AverageAmericanGuy: As much as I'd love to see us find a new source of oil to tide us over during our transition to renewables, I don't want to see it done at the expense of pristine wilderness, especially so when the methods including fracking which irreparably damage the environment in ways that simple wells do not.


Agreed. The oil *is* there, but the environmental cost of extraction is huge. If that's the way everyone wants to go then so be it, but it must be done with full knowledge. No weasel words from the oil industry about it being no different from conventional extraction.
2013-03-05 07:42:22 AM  
1 votes:

AverageAmericanGuy: As much as I'd love to see us find a new source of oil to tide us over during our transition to renewables, I don't want to see it done at the expense of pristine wilderness, especially so when the methods including fracking which irreparably damage the environment in ways that simple wells do not.


ok, I'll bite...We are never gonna 'transition' to renewables. we are gonna stumble around, trying to find cheaper energy until we can't find any more burnable oil. then, we're either gonna figure out how to be more efficient, or slide back down the hill and return to banging the rocks together.

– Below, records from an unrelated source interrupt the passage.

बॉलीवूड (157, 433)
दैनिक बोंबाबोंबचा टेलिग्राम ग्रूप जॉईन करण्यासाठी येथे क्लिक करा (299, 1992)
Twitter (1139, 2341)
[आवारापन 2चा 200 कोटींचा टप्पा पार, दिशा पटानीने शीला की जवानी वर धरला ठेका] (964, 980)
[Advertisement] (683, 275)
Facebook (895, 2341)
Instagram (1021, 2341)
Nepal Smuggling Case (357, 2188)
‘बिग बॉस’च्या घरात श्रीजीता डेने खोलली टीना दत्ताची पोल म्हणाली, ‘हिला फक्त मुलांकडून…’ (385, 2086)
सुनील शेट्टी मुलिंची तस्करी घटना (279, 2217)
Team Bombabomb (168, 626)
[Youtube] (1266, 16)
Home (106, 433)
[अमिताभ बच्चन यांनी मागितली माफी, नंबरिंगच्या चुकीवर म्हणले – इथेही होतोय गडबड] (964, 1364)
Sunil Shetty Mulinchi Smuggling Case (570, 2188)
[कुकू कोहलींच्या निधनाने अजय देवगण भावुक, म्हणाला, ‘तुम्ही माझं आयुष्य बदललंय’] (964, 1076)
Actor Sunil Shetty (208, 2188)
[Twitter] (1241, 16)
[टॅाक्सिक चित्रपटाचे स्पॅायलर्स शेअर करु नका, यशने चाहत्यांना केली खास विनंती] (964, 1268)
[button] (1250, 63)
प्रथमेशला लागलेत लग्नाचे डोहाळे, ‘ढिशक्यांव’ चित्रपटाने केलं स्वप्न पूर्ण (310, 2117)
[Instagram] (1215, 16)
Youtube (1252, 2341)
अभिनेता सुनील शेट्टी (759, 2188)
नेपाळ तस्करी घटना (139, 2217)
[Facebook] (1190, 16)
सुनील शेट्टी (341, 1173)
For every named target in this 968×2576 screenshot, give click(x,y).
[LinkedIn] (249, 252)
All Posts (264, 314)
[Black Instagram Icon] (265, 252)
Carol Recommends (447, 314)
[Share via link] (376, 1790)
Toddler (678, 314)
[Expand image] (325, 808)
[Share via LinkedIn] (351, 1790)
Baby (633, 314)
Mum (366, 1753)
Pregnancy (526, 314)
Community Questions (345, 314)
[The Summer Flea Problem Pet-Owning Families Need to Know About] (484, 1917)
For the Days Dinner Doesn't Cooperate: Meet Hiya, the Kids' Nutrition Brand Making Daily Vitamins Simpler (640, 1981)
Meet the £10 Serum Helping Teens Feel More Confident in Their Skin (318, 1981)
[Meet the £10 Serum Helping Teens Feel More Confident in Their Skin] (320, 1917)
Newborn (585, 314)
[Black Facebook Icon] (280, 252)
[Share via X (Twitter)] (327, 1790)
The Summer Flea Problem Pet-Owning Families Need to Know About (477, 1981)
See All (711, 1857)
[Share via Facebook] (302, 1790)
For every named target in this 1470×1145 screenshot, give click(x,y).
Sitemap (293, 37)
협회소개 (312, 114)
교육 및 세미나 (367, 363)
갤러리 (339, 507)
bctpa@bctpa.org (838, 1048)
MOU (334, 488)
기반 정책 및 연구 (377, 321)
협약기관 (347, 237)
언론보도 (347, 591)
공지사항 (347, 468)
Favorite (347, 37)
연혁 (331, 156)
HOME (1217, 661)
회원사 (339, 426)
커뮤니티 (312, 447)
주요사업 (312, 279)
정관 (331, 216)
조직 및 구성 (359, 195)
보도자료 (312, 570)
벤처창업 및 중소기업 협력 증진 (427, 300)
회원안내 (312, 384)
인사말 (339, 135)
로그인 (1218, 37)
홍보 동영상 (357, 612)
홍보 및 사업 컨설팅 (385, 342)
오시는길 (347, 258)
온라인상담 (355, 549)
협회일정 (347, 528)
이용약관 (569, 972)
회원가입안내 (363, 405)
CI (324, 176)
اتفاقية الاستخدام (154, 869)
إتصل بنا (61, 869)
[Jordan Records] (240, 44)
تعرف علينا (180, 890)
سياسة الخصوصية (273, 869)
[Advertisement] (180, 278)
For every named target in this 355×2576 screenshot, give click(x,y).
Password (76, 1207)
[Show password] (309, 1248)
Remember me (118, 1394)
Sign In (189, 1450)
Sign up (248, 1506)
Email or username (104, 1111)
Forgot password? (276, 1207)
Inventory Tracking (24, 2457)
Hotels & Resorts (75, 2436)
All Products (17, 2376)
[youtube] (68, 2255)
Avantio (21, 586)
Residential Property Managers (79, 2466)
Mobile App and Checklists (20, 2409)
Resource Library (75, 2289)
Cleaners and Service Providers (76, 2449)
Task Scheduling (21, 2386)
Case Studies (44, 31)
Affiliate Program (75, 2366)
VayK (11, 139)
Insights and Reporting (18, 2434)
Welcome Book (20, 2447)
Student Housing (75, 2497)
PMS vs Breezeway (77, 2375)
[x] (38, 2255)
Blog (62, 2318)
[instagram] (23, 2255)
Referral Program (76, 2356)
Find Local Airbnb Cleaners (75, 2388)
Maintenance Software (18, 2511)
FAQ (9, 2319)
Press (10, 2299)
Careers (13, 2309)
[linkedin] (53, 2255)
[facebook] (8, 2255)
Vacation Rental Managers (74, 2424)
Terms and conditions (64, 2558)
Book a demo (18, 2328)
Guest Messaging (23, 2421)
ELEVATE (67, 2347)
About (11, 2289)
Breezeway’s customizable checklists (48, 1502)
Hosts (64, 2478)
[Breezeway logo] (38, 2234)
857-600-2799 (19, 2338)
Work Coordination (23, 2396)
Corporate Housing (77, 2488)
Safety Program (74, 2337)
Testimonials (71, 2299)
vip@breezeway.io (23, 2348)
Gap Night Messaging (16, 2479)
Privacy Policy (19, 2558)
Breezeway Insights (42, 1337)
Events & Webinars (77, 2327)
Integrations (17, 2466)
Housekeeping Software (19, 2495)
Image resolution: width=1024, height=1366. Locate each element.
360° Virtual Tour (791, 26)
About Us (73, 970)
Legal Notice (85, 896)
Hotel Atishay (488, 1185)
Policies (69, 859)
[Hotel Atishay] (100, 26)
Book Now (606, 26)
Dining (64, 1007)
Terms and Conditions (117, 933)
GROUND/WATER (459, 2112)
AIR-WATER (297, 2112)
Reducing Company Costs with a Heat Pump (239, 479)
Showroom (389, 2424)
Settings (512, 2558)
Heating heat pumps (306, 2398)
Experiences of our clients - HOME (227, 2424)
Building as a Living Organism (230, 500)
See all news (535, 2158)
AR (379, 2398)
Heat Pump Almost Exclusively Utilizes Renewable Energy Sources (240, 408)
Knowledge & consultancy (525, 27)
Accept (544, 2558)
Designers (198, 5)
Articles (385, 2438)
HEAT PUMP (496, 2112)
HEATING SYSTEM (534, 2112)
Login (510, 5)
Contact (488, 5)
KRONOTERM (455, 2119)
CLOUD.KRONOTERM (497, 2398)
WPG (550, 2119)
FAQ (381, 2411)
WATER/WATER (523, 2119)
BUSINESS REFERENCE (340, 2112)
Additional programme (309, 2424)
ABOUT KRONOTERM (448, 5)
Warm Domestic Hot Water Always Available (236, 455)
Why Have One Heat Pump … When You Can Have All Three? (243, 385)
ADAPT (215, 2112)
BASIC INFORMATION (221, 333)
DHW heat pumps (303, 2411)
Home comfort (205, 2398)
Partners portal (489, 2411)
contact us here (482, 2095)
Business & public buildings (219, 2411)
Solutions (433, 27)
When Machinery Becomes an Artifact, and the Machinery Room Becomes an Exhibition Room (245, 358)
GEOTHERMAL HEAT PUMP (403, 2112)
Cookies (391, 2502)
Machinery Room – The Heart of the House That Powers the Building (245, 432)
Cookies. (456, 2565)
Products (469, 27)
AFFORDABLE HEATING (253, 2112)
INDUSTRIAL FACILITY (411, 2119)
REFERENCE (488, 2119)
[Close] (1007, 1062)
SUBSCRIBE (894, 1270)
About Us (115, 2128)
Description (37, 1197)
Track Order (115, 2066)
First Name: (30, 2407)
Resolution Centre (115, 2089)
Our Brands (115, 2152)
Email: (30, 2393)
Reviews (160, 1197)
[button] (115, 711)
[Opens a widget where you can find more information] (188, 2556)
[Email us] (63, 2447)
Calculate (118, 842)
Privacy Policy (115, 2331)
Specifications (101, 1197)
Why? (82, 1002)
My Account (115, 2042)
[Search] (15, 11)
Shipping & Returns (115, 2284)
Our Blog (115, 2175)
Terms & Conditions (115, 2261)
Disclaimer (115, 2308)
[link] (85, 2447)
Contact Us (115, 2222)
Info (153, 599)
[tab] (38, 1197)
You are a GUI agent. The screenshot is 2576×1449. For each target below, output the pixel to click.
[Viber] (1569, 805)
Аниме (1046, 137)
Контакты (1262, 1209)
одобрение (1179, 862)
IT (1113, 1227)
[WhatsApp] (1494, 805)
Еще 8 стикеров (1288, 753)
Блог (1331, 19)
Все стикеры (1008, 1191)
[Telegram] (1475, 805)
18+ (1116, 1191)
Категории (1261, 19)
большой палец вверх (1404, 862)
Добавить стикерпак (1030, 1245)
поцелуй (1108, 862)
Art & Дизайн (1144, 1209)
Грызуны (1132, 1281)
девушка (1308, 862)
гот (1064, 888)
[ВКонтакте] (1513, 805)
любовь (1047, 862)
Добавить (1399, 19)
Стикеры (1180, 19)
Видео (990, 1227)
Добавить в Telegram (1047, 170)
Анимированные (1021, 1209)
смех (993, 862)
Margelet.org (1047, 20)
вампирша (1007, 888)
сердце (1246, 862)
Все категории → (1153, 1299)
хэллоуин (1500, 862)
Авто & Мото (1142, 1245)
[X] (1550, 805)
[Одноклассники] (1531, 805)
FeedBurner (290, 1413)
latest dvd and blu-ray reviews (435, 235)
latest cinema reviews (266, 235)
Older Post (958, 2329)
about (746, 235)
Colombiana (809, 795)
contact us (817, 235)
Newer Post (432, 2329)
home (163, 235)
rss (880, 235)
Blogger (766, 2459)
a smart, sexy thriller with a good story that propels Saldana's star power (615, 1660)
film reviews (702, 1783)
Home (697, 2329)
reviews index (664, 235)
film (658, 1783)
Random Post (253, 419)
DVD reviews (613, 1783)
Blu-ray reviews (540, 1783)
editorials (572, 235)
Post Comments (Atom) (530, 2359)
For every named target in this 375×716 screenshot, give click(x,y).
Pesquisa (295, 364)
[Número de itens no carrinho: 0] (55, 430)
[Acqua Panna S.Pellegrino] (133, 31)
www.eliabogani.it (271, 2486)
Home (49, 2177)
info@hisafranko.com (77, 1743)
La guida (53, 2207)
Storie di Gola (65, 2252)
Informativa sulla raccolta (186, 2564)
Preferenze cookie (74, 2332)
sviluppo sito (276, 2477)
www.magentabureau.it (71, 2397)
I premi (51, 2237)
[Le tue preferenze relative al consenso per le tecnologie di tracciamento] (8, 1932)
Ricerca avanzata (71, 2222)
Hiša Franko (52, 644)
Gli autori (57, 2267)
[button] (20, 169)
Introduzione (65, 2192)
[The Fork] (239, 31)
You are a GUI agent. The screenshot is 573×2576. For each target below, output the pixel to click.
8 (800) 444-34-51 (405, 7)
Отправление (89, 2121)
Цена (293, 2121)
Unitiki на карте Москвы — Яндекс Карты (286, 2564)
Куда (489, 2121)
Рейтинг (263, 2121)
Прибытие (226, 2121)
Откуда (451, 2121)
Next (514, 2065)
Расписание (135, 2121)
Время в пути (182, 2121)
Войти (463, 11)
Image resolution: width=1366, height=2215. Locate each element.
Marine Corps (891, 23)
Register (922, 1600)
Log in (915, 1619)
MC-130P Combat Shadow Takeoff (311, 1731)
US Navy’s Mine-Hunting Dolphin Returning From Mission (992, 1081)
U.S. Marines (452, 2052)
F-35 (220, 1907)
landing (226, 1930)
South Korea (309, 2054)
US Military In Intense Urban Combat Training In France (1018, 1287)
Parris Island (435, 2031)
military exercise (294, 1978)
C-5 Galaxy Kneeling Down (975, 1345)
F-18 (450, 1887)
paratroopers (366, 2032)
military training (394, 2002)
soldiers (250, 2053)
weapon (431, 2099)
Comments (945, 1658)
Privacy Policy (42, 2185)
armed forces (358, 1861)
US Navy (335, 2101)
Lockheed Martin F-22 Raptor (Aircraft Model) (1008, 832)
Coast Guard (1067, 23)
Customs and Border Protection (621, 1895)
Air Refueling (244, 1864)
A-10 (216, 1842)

I think the solution isn't in finding a new energy source. It's in using the multitudes of sources in the best way we know how. How's that for a laffer?
2013-03-05 07:36:19 AM  
1 votes:
I thought we decided peak oil isn't a real thing because of the economics involved in energy production.
2013-03-05 07:34:09 AM  
1 votes:
As much as I'd love to see us find a new source of oil to tide us over during our transition to renewables, I don't want to see it done at the expense of pristine wilderness, especially so when the methods including fracking which irreparably damage the environment in ways that simple wells do not.
2013-03-05 07:28:15 AM  
1 votes:
Ah, a headline referencing peak oil, and and article that doesn't have anything to do with peak oil.